I once had an epiphany while watching a bad sitcom - I'm not sure how relevant this is to media, or to anything really, but it's one of those little things that's stuck out in my mind for about twenty years now, so I thought I should write it down.
This needs a little context. I was a pretty sheltered kid, kind of a homebody, and very close to my family. Nonetheless, we didn't talk about certain subjects, sex being the one most relevant to this little trip down memory lane. I'm one of those poor, tragic souls who had to look up sex in the dictionary, and didn't figure out the actual mechanics of being in flagrante delicto until college. To prove the point, my usual Saturday night ritual in junior high was watching "The Golden Girls" with my mother. It was the raciest program that I was regularly exposed to. I'm dead serious. Upon reflection, I'm pretty sure it's where I learned what an affair was, plus about two dozen charming euphemisms for intercourse. And it was on the spinoff, "Golden Palace" that I finally figured out what being gay meant.

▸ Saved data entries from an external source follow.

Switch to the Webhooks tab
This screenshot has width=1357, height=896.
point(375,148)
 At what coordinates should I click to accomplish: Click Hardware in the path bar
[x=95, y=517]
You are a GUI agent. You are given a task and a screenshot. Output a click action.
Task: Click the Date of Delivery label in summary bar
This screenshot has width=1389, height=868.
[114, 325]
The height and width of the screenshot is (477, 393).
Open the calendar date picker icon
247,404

"Golden Palace" was a terrible show, a bald act of desperation to keep the audience of "Golden Girls" after Bea Arthur quit. The remaining ladies, along with Cheech Marin and Don Cheadle, were placed in charge of a ramshackle hotel and subjected to painfully contrived sitcom shenanigans over the course of the show's first and only season. It was a low point in the careers of everyone involved. Why a simpler change in scenery couldn't have sufficed for a follow-up show I will never understand. Have Blanche, Rose, and Sophia move to New York! To San Antonio! Just because a premise worked for Bob Newhart doesn't mean it works for anybody!

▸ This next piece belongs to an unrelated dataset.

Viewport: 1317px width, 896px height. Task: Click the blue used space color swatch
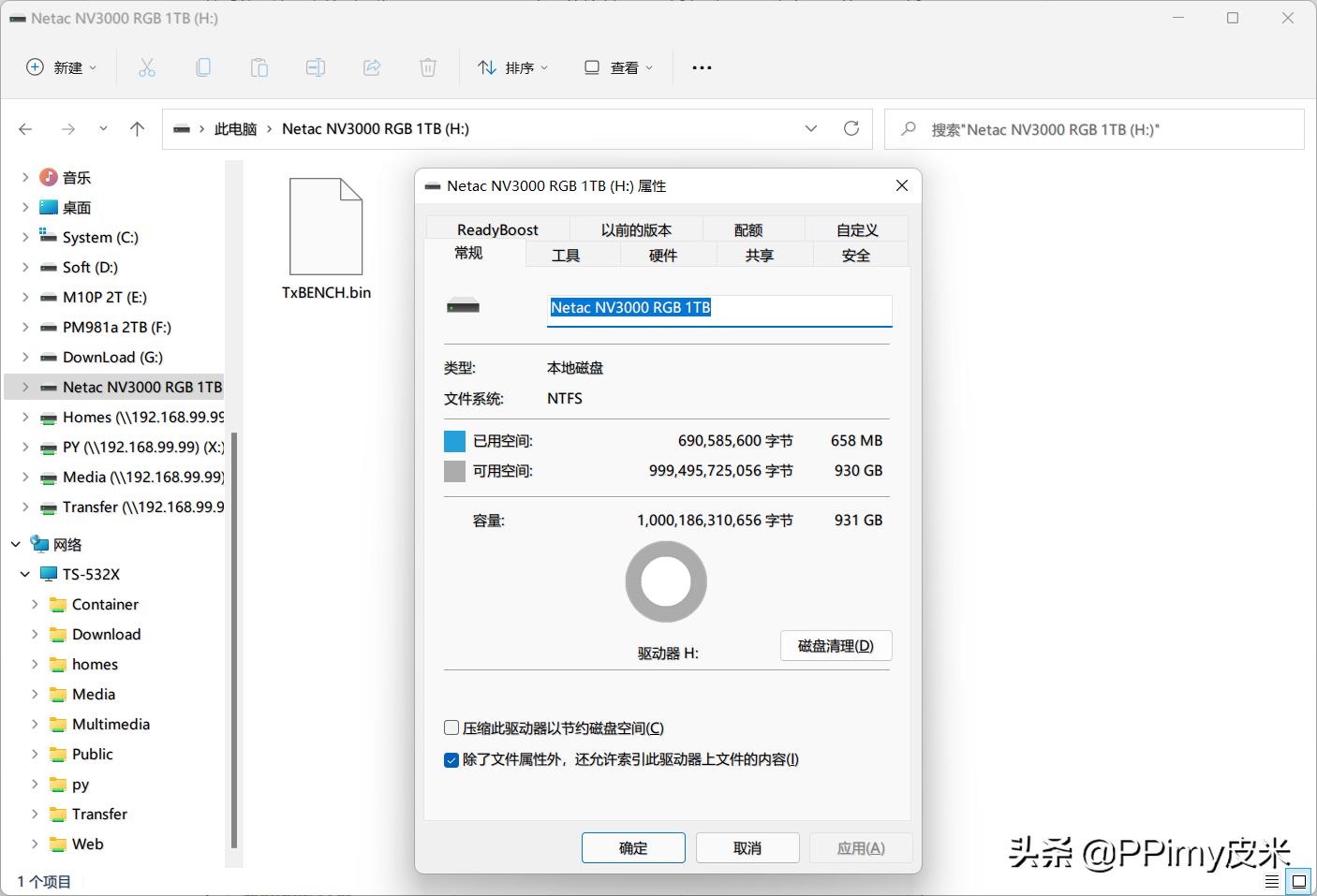(453, 440)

Anyway, you get the point. I watched "Golden Palace" because it was on in the same timeslot as "Golden Girls," and the characters were familiar. I couldn't tell you what happened on any single episode. However, I do remember the subplot of one episode, where Rose, played by Betty White, was running the front desk. After noticing several couples checking in as Mr. and Mrs. Smith, she finally caught on that people were meeting at the hotel to conduct affairs, and spent the rest of the episode tying herself in disapproving knots with each new arrival.
All of this built up to the big joke at the end of the episode. Rose, finding yet another guest signing in as "Mr. Smith," asked wearily if there was a "Mrs. Smith" with him. No, there wasn't but there was a "Mr. Jones" sharing the room. And as Rose brightened up in obvious relief, she completely missed the sight of Mr. Smith and Mr. Jones merrily walking off to their room, hand in hand. You couldn't have a better visual representation of love in bloom.
Keep in mind that I didn't have more than a vague understanding of what sex actually was at this point, but I understood all the business of serious and casual relationships that went on around them. Until that second, I didn't realize that there was such a thing as a homosexual relationship in the romantic sense. I didn't know they could do that. I knew gay meant different, and gay was about men liking men. I just never equated it with the same feelings that there were between heterosexual men and women. This was the early 90s, so anything more than a vague reference to homosexuality was still pretty rare on television. If it did come up, the AIDS scare was almost sure to follow in the next breath.
The joke on "Golden Palace" was so simple, it was almost sweet, and there weren't any tawdry or negative connotation attached to the pair at all – it was just met with a burst from the laugh track and then went to credits. My mother was watching with me and didn't say anything to explain. I think she acknowledged that they were gay, but her reaction was neutral. I didn't learn until years later that she had spent a lot of time in San Francisco in her twenties in the hippie days and was used to people with alternative lifestyles, though she's fairly conservative otherwise. It wasn't the sort of thing we talked about.
Media can be a powerful thing, even in its most seemingly innocuous moments. "Golden Palace" might be remembered by most as an embarrassing mistake. But I learned something important from it, even though I don't think that anybody meant for me to. But as someone with a pretty blank slate as far as attitudes toward sexuality then, having no real religious upbringing and parents who did not acknowledge such things in the presence of their teenage daughter, it stuck. To this day I can remember that joke crystal clear, and that moment where suddenly I understood years of innuendoes and offhand remarks. And it was strangely thrilling – like discovering a new continent populated by people I didn't know existed.
I turned out to be straight, but I'm glad that from fairly early on, I knew it would have been okay if I wasn't. And I have a bad sitcom to thank for that.